YOUR ASSIGNMENT: Beneath this instruction is a block of data; output from it exactly the lines that run from the one containing "Click Not invited yet for Emma H Henderson" through the one containing "Given: Open the HuggingFace provider page", inclusive.
START EXTRACTED ENTRIES
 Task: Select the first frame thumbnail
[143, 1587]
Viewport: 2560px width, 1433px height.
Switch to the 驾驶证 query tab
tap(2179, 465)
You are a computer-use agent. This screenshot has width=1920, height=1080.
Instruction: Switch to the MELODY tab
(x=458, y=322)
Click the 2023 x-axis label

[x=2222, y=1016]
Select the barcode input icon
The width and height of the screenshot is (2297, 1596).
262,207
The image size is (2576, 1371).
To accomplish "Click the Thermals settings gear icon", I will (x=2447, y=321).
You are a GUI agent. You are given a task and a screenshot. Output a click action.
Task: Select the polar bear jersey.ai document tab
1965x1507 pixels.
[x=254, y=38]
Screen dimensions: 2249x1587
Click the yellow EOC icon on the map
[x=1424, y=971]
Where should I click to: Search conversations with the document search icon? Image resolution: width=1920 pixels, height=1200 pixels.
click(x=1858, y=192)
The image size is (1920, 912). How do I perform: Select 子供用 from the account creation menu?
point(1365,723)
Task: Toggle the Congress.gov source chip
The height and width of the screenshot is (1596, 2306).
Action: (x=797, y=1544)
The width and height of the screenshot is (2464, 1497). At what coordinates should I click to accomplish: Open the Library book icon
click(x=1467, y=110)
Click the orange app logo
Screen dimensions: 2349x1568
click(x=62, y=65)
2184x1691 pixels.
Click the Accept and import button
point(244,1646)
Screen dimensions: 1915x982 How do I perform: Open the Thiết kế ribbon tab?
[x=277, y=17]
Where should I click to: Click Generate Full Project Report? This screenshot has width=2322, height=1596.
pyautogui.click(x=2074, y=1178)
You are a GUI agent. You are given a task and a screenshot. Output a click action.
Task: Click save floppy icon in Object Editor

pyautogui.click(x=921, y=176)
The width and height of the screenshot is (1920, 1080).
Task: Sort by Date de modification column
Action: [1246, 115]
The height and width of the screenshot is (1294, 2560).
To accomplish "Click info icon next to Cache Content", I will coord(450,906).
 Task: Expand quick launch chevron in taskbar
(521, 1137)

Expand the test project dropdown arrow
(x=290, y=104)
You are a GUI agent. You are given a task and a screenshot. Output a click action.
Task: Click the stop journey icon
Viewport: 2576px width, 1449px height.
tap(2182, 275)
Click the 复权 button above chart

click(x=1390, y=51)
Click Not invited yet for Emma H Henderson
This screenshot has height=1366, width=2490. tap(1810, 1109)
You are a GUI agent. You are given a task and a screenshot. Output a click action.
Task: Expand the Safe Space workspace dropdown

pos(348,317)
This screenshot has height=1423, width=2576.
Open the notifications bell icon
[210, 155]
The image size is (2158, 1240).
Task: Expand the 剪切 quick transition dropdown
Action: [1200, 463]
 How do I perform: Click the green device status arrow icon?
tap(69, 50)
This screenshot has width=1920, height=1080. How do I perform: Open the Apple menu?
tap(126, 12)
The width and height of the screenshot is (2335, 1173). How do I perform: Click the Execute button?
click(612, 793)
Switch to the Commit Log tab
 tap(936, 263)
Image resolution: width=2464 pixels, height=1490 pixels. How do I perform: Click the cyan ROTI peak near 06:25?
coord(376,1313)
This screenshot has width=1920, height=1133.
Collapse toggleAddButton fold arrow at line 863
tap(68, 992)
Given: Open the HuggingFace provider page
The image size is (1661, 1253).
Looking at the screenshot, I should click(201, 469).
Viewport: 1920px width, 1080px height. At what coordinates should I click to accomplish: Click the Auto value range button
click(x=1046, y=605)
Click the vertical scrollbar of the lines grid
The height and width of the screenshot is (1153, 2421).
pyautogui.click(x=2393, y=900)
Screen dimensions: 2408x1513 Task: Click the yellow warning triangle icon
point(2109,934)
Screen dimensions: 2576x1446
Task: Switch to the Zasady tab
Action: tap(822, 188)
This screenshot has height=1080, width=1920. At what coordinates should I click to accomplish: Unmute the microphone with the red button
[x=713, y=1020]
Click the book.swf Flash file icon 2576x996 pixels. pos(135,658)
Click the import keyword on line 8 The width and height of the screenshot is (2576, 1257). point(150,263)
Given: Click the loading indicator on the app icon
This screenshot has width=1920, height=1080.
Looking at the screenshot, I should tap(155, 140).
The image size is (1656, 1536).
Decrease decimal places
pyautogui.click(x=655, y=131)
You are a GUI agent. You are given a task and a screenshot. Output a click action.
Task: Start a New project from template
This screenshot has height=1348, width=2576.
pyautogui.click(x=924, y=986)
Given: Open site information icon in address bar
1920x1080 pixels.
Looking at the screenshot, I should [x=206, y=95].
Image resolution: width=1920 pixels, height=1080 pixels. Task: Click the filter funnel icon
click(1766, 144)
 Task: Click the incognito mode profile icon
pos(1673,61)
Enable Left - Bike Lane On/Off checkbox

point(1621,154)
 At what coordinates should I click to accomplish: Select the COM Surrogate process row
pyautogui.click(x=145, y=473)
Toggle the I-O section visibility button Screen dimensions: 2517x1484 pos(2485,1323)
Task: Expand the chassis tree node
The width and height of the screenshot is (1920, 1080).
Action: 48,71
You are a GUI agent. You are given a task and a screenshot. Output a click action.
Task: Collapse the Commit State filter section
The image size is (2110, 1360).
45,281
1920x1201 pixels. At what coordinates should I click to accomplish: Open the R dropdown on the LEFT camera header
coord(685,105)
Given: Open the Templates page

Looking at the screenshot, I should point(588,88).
END EXTRACTED ENTRIES
RESULT OF THIS TASK:
Click Not invited yet for Emma H Henderson
This screenshot has height=1366, width=2490. tap(1810, 1109)
You are a GUI agent. You are given a task and a screenshot. Output a click action.
Task: Expand the Safe Space workspace dropdown

pos(348,317)
This screenshot has height=1423, width=2576.
Open the notifications bell icon
[210, 155]
The image size is (2158, 1240).
Task: Expand the 剪切 quick transition dropdown
Action: [1200, 463]
 How do I perform: Click the green device status arrow icon?
tap(69, 50)
This screenshot has width=1920, height=1080. How do I perform: Open the Apple menu?
tap(126, 12)
The width and height of the screenshot is (2335, 1173). How do I perform: Click the Execute button?
click(612, 793)
Switch to the Commit Log tab
 tap(936, 263)
Image resolution: width=2464 pixels, height=1490 pixels. How do I perform: Click the cyan ROTI peak near 06:25?
coord(376,1313)
This screenshot has width=1920, height=1133.
Collapse toggleAddButton fold arrow at line 863
tap(68, 992)
Given: Open the HuggingFace provider page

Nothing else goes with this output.